The significant advantages of SASB standards are that they contain standards across different industries (77 industries) and that these standards guide your company’s future.

The TFCFD (Task Force Climate-related Financial Disclosures) are recommendations for disclosing precise, comparable, and consistent information on the risks and opportunities posed by climate change. Topics include management, strategy, risk management, measurement, and objectives. The advantage is that they are closest to the mandatory requirements. Still, this form of reporting is focused primarily on the environment, but at the same time, it is very complex and demanding.

The CDSB (Climate Disclosure Standards Board) is an international consortium of businesses and environmental NGOs committed to developing and coordinating a global corporate reporting model to equate natural capital with financial capital. They provide companies with a framework for reporting environmental information rigorously as financial reporting.

The IR (Integrated Reporting) is a coalition of regulators, investors, companies, standards developers, NGOs, etc. It encourages thinking about sustainability that needs to be incorporated into business practice.

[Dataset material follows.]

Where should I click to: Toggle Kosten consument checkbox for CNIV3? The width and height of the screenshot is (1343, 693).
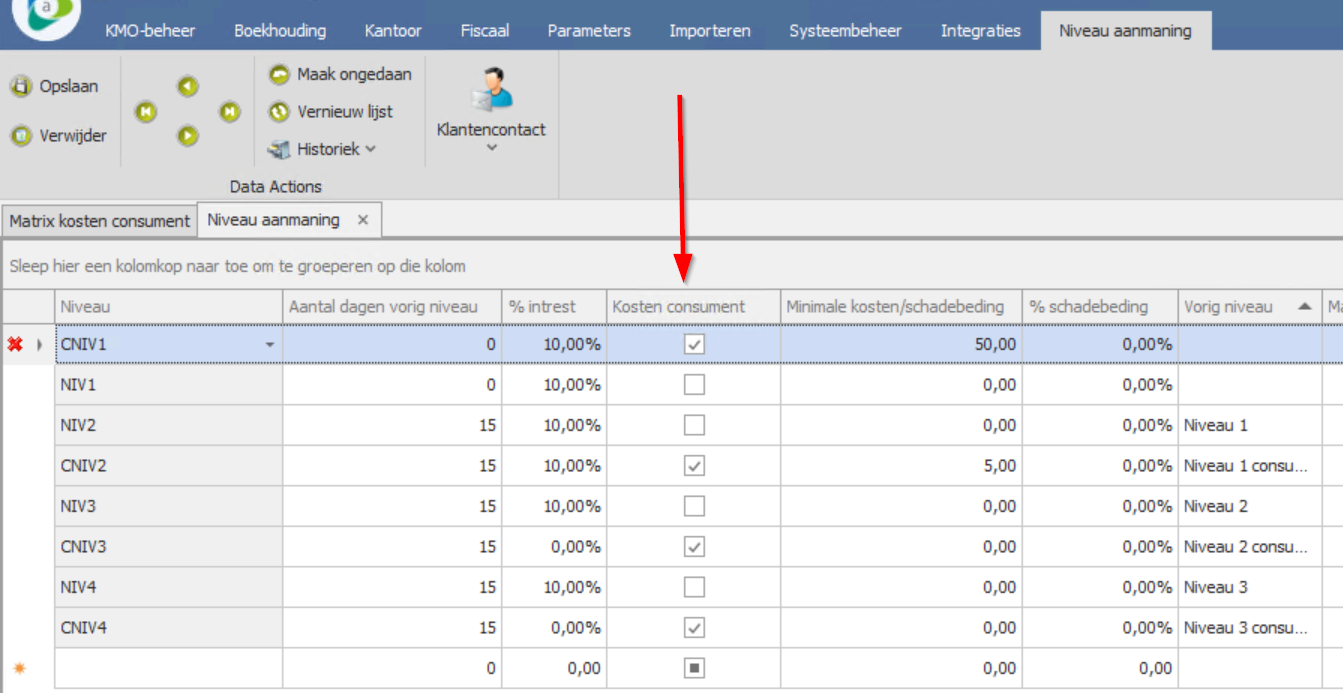click(694, 547)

It supports value creation in the short, medium, and long term and addresses vital topics for all stakeholders. However, the standards are deficient in environmental terms.

The CDP is developing a global environmental disclosure system. It supports thousands of businesses, cities, countries, and regions each year in measuring and managing their risks and opportunities for climate change, water safety, and deforestation. They do this at the request of investors, buyers, and city stakeholders.

ISO 26000

provides recommendations for the socially responsible operation of organizations and companies. Unlike other ISO standards, company cannot be certified under this standard. It aims to clarify what social responsibility is, helps companies and organizations translate principles into practical action, and it shares best practices on social responsibility at the global level. It is intended for all types of organizations, regardless of their activity, size, or location.

Standards will continue to evolve, most likely they will be merged, and due to increasingly clear legislation, they will have to be unified at some point, at least in some parts.

Where to start if you are new to reporting?

I suggest you read some of the sustainability reports from different companies first. Most standards are available for free, but it is true that these are usually very extensive documents. For example, you can find GRI standards for free and you can also apply for paid training within the GRI Academy, which also includes online training, where you determine the pace of progress.